The Erlking let out a shriek of encouragement, one that was echoed by the other riders as the tail end of the column passed the barge. As the last rider struck, a column of eerie green fire rose up from the glowing edges of the shredded steel hull, and with a groan of strained seams, the barge started to list badly to the right—starboard, I guess—as water rushed in through the hole the Hunt had made.
Karrin had already wheeled the Harley into a snarling turn, one that let us see the deck of the ship as it began to sink. Smart. She’d been thinking farther ahead than me. I could clearly see the dozens of lines and figures that had been painted onto the barge’s deck, along with burning candles, incense, and the small, still remains of animal sacrifices—mostly rabbits, cats, and dogs, it looked like.
Rituals, whatever form they take, always involve the use of a circle, explicit or otherwise—the circle had to be there to contain the energy that they’d been building up with all the sacrifices, if nothing else. This one had been established invisibly, maybe originally set up with incense or something—but as the water lapped over the edge of the circle, it immediately began to disperse the pent-up energy, visible as clouds of fluttering sparks, like static, that danced along the surface of the water.
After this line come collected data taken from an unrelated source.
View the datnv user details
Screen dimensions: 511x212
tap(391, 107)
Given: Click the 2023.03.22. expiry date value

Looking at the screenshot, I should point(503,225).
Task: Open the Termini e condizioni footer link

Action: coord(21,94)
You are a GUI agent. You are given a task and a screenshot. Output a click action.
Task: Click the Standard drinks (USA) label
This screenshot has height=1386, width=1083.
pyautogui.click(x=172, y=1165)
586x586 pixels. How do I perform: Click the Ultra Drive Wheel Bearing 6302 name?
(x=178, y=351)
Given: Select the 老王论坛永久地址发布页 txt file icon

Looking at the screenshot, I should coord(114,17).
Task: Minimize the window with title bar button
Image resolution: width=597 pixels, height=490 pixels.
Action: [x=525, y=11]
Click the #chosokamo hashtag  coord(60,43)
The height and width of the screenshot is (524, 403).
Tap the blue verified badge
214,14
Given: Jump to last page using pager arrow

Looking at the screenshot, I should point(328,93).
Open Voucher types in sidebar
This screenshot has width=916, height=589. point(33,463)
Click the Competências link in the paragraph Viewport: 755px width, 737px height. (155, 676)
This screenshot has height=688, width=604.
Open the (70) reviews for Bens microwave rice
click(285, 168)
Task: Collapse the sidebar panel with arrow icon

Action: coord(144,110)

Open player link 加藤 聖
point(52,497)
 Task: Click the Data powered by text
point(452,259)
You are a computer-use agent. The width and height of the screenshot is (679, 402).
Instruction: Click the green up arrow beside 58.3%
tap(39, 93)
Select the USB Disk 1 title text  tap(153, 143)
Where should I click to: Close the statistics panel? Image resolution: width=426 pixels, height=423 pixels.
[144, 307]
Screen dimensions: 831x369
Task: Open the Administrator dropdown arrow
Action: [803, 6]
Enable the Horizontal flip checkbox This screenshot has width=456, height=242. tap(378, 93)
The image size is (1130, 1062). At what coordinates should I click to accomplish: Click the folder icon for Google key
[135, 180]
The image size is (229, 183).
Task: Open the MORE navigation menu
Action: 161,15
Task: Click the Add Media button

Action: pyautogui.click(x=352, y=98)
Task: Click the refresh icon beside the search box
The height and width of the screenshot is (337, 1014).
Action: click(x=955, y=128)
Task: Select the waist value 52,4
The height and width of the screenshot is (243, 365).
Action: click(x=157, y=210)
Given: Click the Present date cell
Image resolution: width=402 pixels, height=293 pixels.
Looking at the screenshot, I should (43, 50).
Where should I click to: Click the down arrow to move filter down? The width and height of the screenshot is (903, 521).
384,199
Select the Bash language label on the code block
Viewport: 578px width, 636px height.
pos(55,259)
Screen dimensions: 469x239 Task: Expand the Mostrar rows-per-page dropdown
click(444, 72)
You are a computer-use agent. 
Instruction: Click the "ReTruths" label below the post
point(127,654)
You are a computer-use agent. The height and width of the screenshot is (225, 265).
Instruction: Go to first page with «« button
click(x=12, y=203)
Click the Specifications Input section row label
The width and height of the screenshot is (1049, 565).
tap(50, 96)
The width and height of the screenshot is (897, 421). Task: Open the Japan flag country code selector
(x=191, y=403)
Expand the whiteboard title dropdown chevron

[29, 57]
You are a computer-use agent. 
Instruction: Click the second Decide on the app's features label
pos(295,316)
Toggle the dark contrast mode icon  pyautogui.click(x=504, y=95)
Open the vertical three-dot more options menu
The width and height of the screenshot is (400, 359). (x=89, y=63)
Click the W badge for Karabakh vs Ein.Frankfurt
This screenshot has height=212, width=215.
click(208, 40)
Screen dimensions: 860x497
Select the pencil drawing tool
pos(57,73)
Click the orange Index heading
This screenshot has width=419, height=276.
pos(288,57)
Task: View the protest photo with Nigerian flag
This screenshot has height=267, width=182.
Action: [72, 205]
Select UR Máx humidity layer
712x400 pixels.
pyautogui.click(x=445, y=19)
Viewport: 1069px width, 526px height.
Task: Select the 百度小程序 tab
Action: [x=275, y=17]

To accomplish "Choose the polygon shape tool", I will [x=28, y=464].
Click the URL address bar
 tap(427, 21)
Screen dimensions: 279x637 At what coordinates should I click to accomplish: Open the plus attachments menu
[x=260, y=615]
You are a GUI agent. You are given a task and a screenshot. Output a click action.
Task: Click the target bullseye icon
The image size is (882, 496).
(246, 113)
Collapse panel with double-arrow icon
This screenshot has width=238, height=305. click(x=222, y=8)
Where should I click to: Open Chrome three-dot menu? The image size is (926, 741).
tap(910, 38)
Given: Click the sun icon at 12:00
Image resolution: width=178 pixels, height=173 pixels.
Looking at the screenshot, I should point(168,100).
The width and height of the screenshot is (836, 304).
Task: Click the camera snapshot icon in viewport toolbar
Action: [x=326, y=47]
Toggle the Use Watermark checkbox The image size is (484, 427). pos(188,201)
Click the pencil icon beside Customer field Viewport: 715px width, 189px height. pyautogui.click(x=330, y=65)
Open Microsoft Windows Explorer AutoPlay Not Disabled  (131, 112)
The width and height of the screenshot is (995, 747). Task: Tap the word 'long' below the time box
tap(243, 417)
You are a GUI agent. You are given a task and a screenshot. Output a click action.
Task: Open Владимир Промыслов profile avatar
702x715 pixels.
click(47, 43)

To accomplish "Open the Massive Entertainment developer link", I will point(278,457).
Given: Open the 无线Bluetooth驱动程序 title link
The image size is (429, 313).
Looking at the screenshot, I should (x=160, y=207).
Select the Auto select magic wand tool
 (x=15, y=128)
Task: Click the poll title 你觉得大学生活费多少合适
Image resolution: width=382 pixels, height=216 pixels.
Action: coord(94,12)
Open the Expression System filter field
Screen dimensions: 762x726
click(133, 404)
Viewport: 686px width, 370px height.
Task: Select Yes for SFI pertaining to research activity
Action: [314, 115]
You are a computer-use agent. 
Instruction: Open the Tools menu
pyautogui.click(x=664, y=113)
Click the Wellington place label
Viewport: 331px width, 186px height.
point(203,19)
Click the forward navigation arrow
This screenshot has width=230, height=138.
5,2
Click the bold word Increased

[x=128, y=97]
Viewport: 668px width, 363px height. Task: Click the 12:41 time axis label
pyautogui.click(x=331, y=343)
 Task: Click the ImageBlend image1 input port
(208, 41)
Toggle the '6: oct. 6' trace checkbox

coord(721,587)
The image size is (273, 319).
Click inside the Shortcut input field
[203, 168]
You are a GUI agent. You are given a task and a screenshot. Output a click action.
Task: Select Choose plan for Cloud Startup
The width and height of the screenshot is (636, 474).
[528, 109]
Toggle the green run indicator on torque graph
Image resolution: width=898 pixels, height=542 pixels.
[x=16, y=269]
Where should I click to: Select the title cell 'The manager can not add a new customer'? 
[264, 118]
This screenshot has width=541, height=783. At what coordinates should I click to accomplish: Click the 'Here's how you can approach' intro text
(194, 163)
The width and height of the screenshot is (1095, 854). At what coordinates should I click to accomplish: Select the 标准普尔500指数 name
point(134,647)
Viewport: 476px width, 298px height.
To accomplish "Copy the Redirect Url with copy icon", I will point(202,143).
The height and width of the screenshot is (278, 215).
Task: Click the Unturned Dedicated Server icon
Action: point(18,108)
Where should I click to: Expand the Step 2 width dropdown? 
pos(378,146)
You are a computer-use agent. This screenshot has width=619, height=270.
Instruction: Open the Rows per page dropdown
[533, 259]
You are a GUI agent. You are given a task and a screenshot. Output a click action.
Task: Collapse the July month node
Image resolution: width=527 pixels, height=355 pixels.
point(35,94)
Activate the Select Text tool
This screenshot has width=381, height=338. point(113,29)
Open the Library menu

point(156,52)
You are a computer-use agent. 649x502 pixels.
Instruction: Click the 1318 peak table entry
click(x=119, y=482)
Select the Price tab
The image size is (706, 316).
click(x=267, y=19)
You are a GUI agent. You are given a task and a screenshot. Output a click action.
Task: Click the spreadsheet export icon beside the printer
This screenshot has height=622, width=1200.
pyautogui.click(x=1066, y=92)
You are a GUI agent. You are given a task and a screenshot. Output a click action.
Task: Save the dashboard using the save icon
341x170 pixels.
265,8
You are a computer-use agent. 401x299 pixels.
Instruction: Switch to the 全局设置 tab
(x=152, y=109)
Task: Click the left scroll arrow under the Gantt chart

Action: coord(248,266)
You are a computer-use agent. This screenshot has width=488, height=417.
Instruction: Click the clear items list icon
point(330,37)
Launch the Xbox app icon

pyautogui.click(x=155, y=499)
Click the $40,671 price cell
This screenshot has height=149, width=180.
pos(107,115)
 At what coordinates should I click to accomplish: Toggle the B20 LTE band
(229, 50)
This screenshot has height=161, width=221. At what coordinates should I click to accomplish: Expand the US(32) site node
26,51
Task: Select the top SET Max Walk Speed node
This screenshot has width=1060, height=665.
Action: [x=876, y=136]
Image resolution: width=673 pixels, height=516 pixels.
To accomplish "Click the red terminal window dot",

And for just a second, everything in the night went silent.
Then there was a disturbance in the water, with more ugly green light pouring up from below. Water suddenly rushed up, displaced by something moving beneath the surface, and then Sharkface exploded up from the depths, his freaky rag-cloak spread out around him in an enormous cloud of tentacle-like extrusions. He turned his eyeless face toward me—me, exactly, not Karrin, and not the Erlking—and let out a howl of fury so loud that the water for fifty feet in every direction vibrated and danced in time with it.
And a wave of pure, violent, blinding, nauseating pain blanketed the face of Lake Michigan.